After making my last post, I happen to read some things about Clark’s operation and if these reports are true, it sure seems they have done a lot of things to make their operation as safe as possible. They should be commended for this and I stand corrected.

Of course none of it is going to be as environmentally safe as something like wood, but I personally am willing to allow that petroleum product use in order to make the surfboards that I enjoy. I’ll just try to make up for it in other areas.

I would not, however, want to relax regulations on Clark to make them more economically competitive against foreign, under-regulated producers. I would instead lobby for tarriffs on these foreign goods that are not made under our environmental standards. This should be done in all industries.
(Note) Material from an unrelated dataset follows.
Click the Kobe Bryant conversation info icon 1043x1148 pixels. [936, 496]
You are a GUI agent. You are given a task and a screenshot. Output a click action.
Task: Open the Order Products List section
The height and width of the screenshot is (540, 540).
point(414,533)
Open markets are important but only if we are all operating under the same concern for the environment and the sollution isn’t to allow our companies to sink down to the Chinese level of enforcement, but to penalize the Chinese until they step up to ours.
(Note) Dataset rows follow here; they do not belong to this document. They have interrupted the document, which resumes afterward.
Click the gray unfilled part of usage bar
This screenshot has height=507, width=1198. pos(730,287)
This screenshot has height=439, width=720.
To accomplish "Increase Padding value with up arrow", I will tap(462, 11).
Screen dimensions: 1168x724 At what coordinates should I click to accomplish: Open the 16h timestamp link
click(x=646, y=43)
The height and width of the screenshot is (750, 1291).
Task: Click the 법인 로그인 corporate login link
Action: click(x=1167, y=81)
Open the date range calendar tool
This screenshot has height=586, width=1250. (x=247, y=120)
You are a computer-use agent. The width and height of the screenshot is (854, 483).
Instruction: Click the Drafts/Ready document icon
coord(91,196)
Read the Clark Foam newsletter. I read it last night and it’s pretty interesting. There are hints of American manufactures not trying the best materials but the focus of the newsletter is the “sophisticated [surfboard] consumer.” That’s it; that’s the key. A massive education campaign must occur in order to increase the percentage of “sophisticated consumers.”
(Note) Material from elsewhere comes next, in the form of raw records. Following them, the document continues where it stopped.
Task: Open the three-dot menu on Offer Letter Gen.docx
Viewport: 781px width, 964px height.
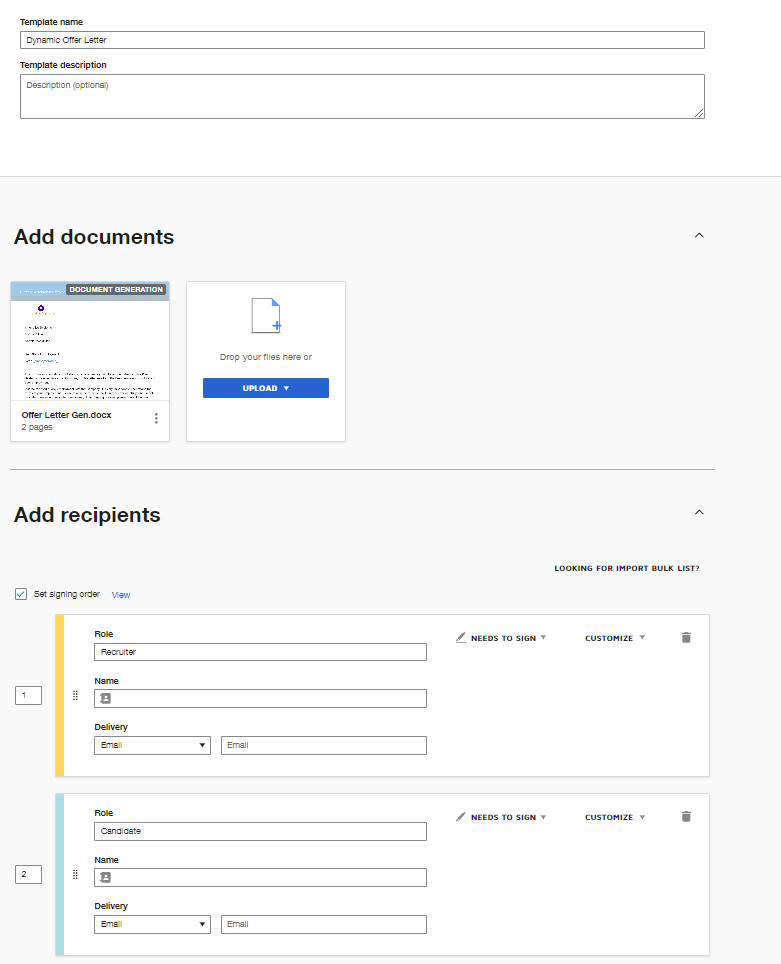Action: (156, 418)
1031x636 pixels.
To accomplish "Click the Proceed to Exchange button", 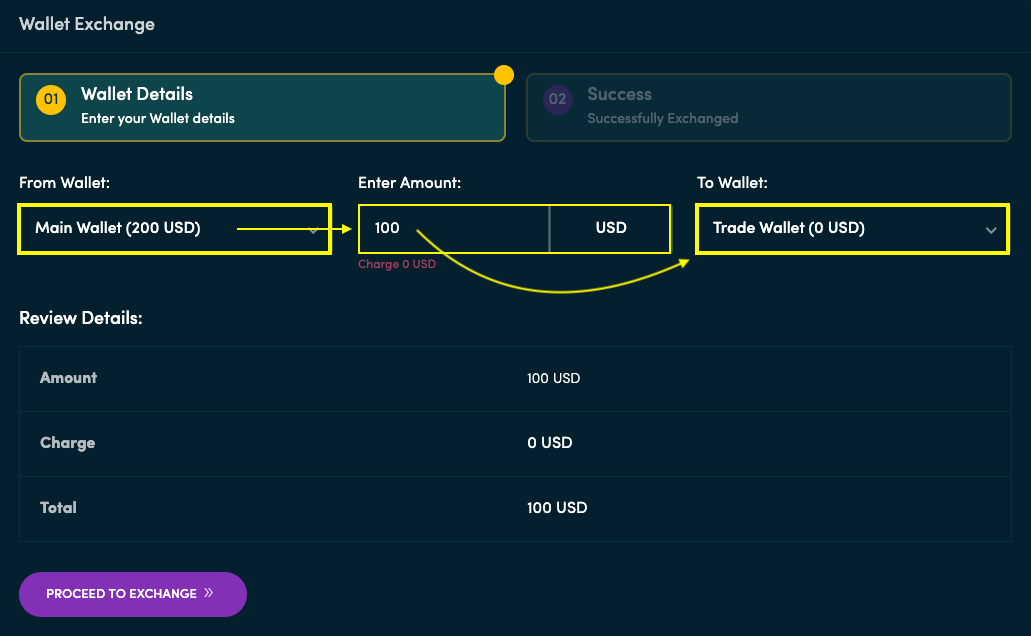I will point(132,593).
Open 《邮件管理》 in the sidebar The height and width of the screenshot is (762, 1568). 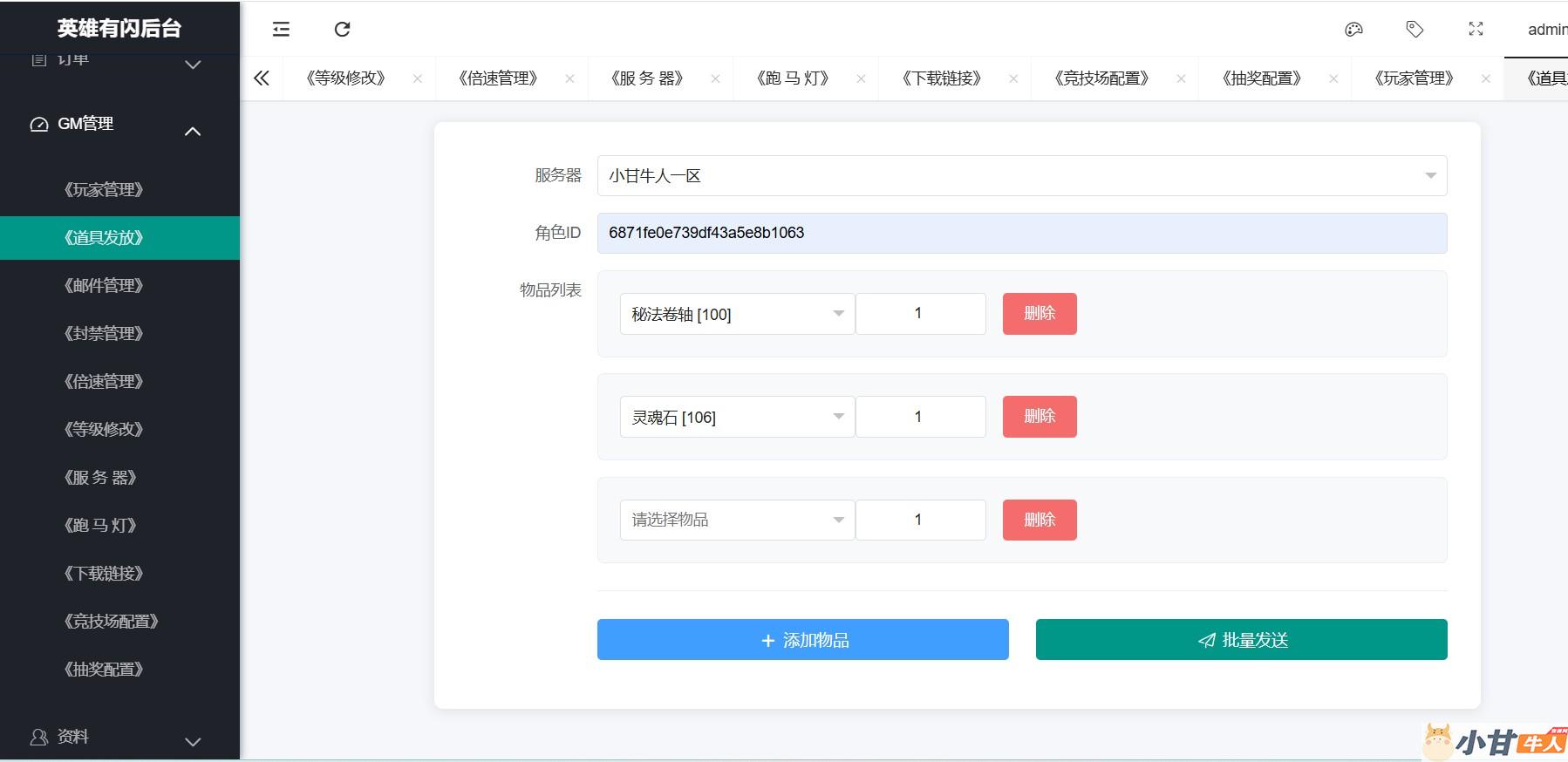point(104,286)
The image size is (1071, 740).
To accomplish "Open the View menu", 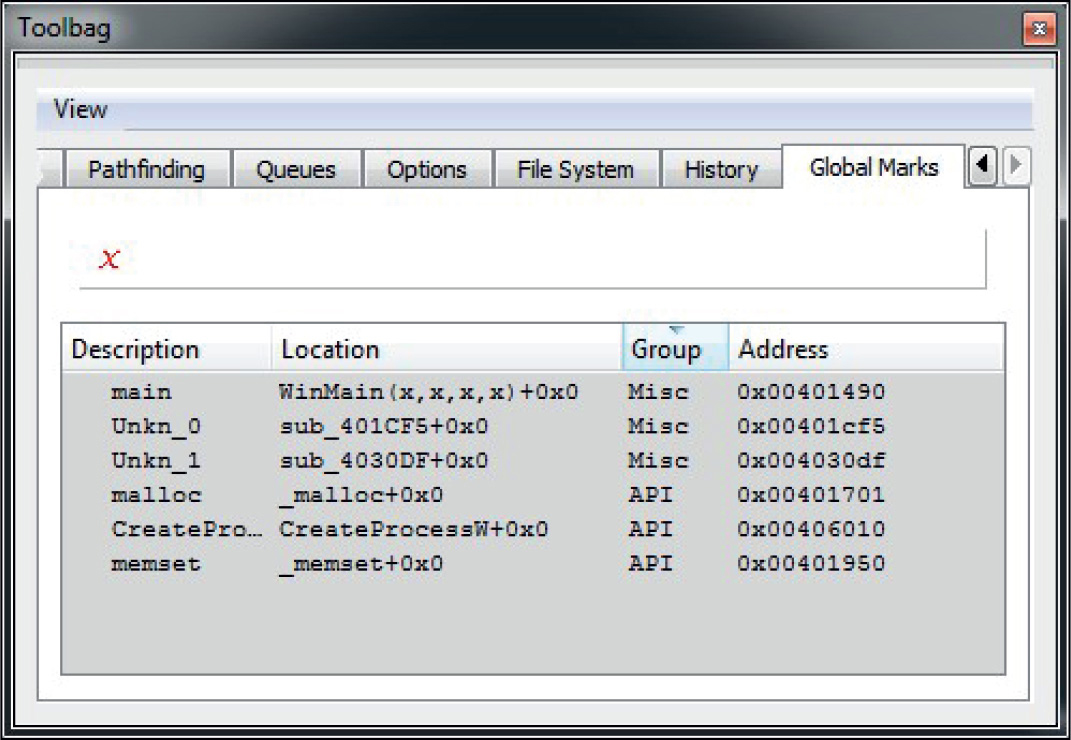I will 80,109.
We cannot rely upon the surf mags to do this. They are focused on major advertisers which include SurfDreck and BroadWorks. So beat them at their own game: an organization of boardbuilders should publish ads that act like articles. (A common occurance in most magazines). Instantly traditional boardbuilders will have a bigger voice with magazine editors. One problem down but the campaign must continue on other fronts: retail stores; co-sponsorsed campaign with a clothing manufacturer (educational pamphlet attached to clothing tags featuring a sponsored riders boards, etc.); Pro riders should encourage quiver shots in ads (board-lust is a powerful thing; see Rob Machado’s quiver in a Transworld ad); concerned Pros should speak about their boards and surfer/shaper relationship, etc.

In the face of massive market and advertising forces someone representing the interest of traditional surfboard builders needs the think big and act big.

It’s only a matter of time before Andy Irons or the next generation of hot riders is riding for SurfTech. All it takes is money. Then it’s too late.

[Of course, the backyarders and hobbiest will survive or perhaps flourish in a pop-out world].